What is needed
Transcribe every record exactly, omitting none.

Data extract
+ + + +
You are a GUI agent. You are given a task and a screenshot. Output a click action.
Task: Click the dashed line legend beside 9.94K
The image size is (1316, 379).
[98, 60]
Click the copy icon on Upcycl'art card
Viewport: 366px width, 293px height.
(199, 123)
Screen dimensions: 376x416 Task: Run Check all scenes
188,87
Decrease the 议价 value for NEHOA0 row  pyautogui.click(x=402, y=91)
+ + + +
Exercise output
You are a GUI agent. You are given a task and a screenshot. Output a click action.
Task: Click the dashed line legend beside 9.94K
The image size is (1316, 379).
[98, 60]
Click the copy icon on Upcycl'art card
Viewport: 366px width, 293px height.
(199, 123)
Screen dimensions: 376x416 Task: Run Check all scenes
188,87
Decrease the 议价 value for NEHOA0 row  pyautogui.click(x=402, y=91)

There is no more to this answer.